= Crossroads Cultural Center =

Crossroads Cultural Center is a non-profit cultural organization established in New York in 2004 at the initiative of members of Communion and Liberation, the international movement in the Roman Catholic Church that was founded in Italy by Father Luigi Giussani. Crossroads operates in the United States through local branches in New York City, Washington, DC, Boston, Massachusetts, Houston, Texas, and Clifton, New Jersey.

==Mission==
Crossroads organizes panel discussions, debates, conferences, lectures, seminars, artistic performances and presentations, concerts and interviews which fall under one of four categories: Human Affairs, Memory and Identity, Face to Face with…, and Beauty Will Save the World.

The main interest of Crossroads Cultural Center is in the relationship between religion and culture, more specifically on the ways in which Christianity, by revealing the ultimate meaning of reality, gives new impulse to the human desire for knowledge. The goal is to offer opportunities for education, making it possible to look with openness, curiosity and critical judgment at every aspect of reality.

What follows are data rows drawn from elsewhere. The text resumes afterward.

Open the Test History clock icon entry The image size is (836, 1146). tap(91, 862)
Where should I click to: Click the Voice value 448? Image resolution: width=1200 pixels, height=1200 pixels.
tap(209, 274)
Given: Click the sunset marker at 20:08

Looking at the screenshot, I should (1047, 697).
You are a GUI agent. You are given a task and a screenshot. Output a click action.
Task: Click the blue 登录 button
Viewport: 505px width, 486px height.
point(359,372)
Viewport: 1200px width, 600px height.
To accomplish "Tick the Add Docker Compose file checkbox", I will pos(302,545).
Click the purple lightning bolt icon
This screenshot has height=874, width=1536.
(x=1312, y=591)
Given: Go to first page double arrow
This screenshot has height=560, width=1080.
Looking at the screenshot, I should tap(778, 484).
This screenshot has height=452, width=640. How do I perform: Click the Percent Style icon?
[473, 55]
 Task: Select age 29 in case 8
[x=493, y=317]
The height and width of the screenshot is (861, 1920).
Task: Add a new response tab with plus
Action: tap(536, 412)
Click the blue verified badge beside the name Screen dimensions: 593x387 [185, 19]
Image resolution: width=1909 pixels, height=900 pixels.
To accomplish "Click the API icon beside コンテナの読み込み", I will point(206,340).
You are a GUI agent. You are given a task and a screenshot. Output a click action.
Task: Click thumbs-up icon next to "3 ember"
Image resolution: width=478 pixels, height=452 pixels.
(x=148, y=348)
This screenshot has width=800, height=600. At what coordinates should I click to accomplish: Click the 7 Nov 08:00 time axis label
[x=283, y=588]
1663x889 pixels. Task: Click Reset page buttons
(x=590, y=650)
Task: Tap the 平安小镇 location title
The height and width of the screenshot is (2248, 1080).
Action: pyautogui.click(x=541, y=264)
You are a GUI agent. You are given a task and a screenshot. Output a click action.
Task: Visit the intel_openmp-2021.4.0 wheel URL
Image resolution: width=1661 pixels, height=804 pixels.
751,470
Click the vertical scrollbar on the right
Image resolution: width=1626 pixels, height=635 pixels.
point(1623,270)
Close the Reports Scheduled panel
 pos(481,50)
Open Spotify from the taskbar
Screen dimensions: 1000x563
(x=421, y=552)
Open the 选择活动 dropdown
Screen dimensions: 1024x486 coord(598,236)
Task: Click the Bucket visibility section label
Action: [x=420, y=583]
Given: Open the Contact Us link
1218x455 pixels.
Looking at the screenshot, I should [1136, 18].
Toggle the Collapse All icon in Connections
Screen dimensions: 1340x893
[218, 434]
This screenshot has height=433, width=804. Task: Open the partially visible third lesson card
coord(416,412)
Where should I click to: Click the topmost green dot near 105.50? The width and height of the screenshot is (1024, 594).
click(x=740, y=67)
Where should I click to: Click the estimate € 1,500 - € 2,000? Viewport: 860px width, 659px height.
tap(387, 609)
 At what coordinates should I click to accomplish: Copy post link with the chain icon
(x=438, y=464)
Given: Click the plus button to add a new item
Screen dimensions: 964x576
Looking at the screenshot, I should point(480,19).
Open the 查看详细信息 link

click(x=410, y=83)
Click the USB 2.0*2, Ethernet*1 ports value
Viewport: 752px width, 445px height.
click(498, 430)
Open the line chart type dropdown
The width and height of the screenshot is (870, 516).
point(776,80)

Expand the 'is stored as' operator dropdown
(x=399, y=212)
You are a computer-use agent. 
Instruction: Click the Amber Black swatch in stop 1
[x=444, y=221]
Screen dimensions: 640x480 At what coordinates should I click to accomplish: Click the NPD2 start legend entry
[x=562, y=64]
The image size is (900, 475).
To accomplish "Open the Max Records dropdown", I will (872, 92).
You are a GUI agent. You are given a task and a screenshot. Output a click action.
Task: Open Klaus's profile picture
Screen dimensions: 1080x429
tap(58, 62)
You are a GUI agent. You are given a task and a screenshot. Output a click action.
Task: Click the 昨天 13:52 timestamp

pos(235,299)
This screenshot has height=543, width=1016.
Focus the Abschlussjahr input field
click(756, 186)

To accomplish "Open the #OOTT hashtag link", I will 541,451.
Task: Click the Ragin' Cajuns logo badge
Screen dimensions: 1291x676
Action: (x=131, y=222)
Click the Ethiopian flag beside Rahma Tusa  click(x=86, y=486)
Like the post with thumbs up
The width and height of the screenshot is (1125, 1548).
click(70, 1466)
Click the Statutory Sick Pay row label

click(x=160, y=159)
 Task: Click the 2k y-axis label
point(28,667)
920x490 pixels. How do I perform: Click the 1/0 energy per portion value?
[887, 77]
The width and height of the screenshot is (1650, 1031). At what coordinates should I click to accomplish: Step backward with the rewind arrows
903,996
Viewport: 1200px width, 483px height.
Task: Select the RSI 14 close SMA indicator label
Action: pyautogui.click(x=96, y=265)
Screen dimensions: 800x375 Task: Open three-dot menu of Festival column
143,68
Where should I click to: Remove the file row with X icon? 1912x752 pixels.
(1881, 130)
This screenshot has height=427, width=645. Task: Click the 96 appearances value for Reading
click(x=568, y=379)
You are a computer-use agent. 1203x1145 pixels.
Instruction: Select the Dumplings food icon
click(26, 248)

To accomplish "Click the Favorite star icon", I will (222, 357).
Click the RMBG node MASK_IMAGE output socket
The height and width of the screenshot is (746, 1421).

Crossroads ideals are summed up by the suggestion of Saint Paul: "Test everything; retain what is good." According to Crossroads Cultural Center mission statement, "the mark of a Christian culture is that it fosters interest in the full spectrum of reality, rather than focusing on a predetermined set of 'religious' issues. A sign of its authenticity is the ability, or at least the desire, to encounter people from all walks of life, and to look for and appreciate everything that is true, good and worthwhile in the various expressions of human life. These expressions include science, the arts, politics, journalism and the media, theology, history, economy, sociology, and education."

==Speakers==

Among the speakers that have been protagonists in Crossroads events, there are Peter Beinart, Dana Gioia, Michael Novak, Anne Krueger, Paula Zahn, Paul Berman, Richard John Neuhaus, Edward Egan, Angelo Scola, Carl Anderson, Joel Meyerowitz, Seyyed Hossein Nasr, John L. Allen Jr., George Weigel, Tony Hendra, Samuel Alito, Hendrik Hertzberg, Marcello Pera, Roger Scruton and Mary Ann Glendon.

Theologian, columnist, and author Msgr. Lorenzo Albacete was the Chairman of the Crossroads Cultural Center Board of Advisors until his death in 2014.